Die Aufforderung zum Schreiben kommt also von einem Mann, der ihr in der kirchlichen Hierarchie übergeordnet ist und der ihr damit Deckung bietet beim Schreiben und Lehren, also bei einer Tätigkeit, die bei Frauen nicht gern gesehen wird. Auch das abschließende Urteil schreibt sie scheinbar Männern zu, wenn nämlich jener Beichtvater und „gelehrte Personen“ beurteilen müssen, ob Teresas Worte mit der Kirchenlehre konform gehen oder nicht. Ein solches Urteil zu fällen, kommt einer unwissenden Nonne nicht zu, die nur ohne Arglist und in voller Aufrichtigkeit ausspricht, was sie weiß und glaubt. Andererseits kommt dieses ihr eigene Wissen direkt von Gott, weshalb sie selbst eigentlich nicht die Autorin ist. Darauf weist sie ihre Leserinnen ausdrücklich hin, wenn sie sagt, „dass das Gute, das ich etwa vorbringen werde, nicht von mir stammt.“ (C, 18)

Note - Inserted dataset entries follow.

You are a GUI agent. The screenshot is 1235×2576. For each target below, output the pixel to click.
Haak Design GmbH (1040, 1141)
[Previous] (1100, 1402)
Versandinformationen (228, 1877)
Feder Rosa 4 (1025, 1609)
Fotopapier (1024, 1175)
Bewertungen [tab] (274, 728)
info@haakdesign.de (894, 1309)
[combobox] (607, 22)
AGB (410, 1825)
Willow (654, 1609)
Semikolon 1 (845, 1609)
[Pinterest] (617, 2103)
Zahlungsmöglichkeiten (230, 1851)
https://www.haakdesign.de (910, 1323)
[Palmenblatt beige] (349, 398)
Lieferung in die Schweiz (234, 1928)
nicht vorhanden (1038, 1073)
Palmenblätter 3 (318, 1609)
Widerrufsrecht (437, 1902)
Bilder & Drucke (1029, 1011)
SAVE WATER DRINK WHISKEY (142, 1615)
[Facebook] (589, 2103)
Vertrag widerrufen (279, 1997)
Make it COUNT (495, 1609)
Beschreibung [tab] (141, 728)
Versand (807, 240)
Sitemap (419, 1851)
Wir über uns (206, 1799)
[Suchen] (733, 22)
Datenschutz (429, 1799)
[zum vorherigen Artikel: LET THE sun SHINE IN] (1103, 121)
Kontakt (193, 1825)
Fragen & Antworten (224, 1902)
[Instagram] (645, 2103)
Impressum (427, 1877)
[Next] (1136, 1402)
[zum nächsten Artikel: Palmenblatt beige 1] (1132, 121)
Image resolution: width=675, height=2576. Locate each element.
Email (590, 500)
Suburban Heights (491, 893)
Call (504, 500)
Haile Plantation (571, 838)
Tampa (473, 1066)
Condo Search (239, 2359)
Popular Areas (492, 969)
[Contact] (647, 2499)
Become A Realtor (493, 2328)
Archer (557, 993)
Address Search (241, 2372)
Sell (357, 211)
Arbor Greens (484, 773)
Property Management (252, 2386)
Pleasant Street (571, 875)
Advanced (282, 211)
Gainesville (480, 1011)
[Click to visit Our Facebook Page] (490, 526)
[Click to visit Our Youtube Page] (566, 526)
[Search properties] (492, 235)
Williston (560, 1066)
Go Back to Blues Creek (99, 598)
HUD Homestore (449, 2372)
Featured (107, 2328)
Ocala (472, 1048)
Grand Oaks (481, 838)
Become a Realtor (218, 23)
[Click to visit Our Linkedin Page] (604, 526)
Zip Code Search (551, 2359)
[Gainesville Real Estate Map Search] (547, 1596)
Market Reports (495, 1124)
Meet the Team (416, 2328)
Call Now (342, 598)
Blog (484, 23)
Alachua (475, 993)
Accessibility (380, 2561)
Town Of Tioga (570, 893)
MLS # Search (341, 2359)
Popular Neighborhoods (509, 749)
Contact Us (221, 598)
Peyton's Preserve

Auftrag, Autorisierung durch die Hierarchie und Urteil werden von Teresa also genau bestimmt, und sie alle sind männlich. Angesichts eines solchen Aufgebots an männlicher Macht führt Teresa vor allem ein eher formales Bekenntnis ihres Gehorsams ins Feld und zeigt, dass Frauen im Hinblick auf die Urteilskriterien der Autoritäten frei von Verantwortung sind, weil ihre Autorisierung direkt von Gott kommt. Aber das ist nicht alles: „Einer von denen, die mir diesen Auftrag zum Schreiben erteilten, sagte mir, dass die Nonnen unserer Lieben Frau von Karmel das Bedürfnis hätten, über einige das Gebet betreffende Zweifel von jemand aufgeklärt zu werden. Nach seiner Ansicht würden Frauen die Redeweise von ihresgleichen besser verstehen, und in Anbetracht ihrer Liebe zu mir brächten ihnen meine Worte mehr Nutzen als die einer anderen Person. Ich werde darum in dieser Schrift nur zu ihnen reden, und dies umso mehr, als ich die Mitteilung, sie könnte auch noch anderen nützen, für Torheit halte.“ (C, 17 f.)

Das Vorwort der Seelenburg ist häufig interpretiert worden. Michel de Certeau zum Beispiel hat die Struktur dieser Passage aufgezeigt, die er als eine Art soziale Inszenierung des Namens des Vaters beschreibt, als eine männliche Ordnung, innerhalb derer ein weiblicher Diskurs stattfindet. Ein weibliches Wort steht also einem männlicher Akt der Einrahmung der Schrift gegenüber.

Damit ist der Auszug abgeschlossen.